BABEL
Alejandro Gonzáles Iñárritu, EUA/México, 2006

Se pensarmos nos chamados “gêneros” de filmes enquanto rótulos usados para classificá-los e aprisioná-los em prateleiras de locadoras, Babel seria inevitavelmente considerado um “drama”. Mas, ao se assistir ao filme, ficam patentes as intenções do diretor Iñárritu e de seu roteirista Guillermo Arriaga em criar algo que transcenda os limites do drama, e até mesmo da tragédia, em termos de dramaturgia e concepção cinematográfica. Desde Amores Brutos (2000), a obra da dupla vem impregnada por uma noção de fatalismo a partir do qual pequenos atos ou ocorrências acabariam por determinar eventos drásticos nas vidas dos personagens. Já em Babel, os feitos dramáticos que antes se restringiam aos limites de uma cidade atingem proporções universais.

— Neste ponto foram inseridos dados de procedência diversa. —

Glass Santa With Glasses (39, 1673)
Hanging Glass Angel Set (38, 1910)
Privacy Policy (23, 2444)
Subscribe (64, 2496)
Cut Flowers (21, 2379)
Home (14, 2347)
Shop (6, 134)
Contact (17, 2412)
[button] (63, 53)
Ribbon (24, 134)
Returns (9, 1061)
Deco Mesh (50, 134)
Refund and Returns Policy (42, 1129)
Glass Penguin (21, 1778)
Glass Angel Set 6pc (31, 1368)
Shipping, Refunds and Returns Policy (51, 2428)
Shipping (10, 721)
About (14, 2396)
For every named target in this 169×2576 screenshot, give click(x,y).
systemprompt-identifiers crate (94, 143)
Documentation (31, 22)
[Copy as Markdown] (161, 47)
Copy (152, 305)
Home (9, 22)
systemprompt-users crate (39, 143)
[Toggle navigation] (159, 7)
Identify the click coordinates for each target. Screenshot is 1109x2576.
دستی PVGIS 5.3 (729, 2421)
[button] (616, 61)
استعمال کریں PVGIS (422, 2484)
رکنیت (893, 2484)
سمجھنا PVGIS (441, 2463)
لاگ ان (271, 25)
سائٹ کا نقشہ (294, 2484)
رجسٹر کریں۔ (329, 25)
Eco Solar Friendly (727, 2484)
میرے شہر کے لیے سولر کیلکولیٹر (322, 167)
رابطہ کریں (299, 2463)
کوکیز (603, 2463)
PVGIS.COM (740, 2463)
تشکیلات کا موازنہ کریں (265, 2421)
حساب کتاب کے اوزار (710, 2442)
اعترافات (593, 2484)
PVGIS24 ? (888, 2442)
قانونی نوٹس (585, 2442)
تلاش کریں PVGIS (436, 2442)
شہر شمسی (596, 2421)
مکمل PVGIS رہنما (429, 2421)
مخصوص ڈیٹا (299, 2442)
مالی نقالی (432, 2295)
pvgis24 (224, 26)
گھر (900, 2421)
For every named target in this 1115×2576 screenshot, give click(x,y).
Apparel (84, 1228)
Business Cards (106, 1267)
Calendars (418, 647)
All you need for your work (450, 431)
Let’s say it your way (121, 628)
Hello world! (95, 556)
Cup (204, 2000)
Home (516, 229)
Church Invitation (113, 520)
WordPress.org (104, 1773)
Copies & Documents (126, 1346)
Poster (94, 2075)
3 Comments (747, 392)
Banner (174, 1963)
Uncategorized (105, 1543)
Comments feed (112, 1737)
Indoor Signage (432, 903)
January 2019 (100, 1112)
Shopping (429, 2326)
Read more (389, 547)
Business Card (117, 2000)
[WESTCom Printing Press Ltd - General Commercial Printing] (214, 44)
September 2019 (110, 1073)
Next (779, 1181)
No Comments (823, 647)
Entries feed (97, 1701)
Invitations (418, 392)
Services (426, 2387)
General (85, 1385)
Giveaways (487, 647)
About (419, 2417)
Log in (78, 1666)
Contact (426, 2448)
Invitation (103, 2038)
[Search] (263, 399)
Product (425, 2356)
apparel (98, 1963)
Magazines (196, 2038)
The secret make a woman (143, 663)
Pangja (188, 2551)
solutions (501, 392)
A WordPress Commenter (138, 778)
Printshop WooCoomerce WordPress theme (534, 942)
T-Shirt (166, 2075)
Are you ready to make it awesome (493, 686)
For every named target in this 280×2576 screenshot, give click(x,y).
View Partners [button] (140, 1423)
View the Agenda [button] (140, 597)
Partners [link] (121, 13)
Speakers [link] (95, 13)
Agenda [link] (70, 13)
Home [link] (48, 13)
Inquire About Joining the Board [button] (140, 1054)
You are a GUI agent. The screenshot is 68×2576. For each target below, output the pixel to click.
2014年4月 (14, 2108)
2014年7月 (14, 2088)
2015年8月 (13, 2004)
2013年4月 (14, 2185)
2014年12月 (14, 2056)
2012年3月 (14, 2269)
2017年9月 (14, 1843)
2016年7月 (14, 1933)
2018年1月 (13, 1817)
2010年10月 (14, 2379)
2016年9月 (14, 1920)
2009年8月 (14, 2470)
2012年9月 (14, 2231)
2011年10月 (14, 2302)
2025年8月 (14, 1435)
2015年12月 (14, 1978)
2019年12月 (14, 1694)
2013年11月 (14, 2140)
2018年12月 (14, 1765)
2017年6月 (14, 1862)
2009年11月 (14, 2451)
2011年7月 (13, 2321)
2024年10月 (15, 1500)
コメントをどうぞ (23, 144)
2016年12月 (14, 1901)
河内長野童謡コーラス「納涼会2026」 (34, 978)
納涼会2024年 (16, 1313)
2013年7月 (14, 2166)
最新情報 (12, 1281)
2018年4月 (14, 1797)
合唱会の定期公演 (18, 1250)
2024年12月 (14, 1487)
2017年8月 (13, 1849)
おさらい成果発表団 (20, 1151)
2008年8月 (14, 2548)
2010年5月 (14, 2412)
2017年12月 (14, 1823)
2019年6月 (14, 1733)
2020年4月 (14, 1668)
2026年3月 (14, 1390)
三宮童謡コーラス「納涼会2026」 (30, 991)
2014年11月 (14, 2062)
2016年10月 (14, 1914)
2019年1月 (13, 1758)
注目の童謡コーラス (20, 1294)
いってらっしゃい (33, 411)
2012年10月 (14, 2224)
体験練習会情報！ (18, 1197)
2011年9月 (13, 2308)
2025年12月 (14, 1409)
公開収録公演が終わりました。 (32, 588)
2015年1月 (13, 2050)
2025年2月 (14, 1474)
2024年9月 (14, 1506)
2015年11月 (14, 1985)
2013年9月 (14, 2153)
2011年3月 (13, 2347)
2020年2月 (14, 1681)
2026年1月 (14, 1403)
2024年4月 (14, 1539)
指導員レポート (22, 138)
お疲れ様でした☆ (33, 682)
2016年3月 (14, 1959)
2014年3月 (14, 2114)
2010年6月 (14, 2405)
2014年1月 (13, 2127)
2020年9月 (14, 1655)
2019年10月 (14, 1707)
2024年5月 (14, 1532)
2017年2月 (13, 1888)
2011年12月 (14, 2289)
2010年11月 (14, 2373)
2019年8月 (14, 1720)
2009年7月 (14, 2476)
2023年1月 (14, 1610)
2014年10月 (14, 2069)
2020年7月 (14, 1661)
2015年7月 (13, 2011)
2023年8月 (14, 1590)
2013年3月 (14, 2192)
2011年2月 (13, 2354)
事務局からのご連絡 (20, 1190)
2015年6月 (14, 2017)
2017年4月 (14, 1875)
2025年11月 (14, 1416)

Assim Babel se sustenta principalmente como a defesa por seus criadores da tese – desde o início frágil e discutível, diga-se logo – de um “fatalismo globalizado”. Com isso, um tiro disparado dentro daquilo que não passaria de uma mera brincadeira de garotos, geraria conseqüências extremas nas vidas de indivíduos espalhados por três continentes. Na verdade, Babel acaba por se configurar num redundante tratado sobre as mazelas do mundo moderno (ou seriam mazelas atemporais): intolerância, preconceito, desamor. Para Iñárritu e Arriaga, o mundo está condenado a naufragar caso homens e mulheres não abram os olhos e atendam ao chamado do amor e da compreensão. O filme trabalha com três histórias conectadas e paralelas para desaguar em um clímax com seqüências de dramaticidade hiperbólica. O grito por socorro da babá mexicana no deserto e o uivo da japonesinha surda acabam soando como se resumissem um pedido de socorro vindo de toda a humanidade. A reconciliação do casal Brad Pitt/Cate Blanchett às portas da morte e em meio a sangue e urina sintetiza toda uma possibilidade de redenção da espécie perante a derrocada total. Tudo transcende os limites suportáveis do exagero, calcando-se na desculpa de construir um chamado à tolerância.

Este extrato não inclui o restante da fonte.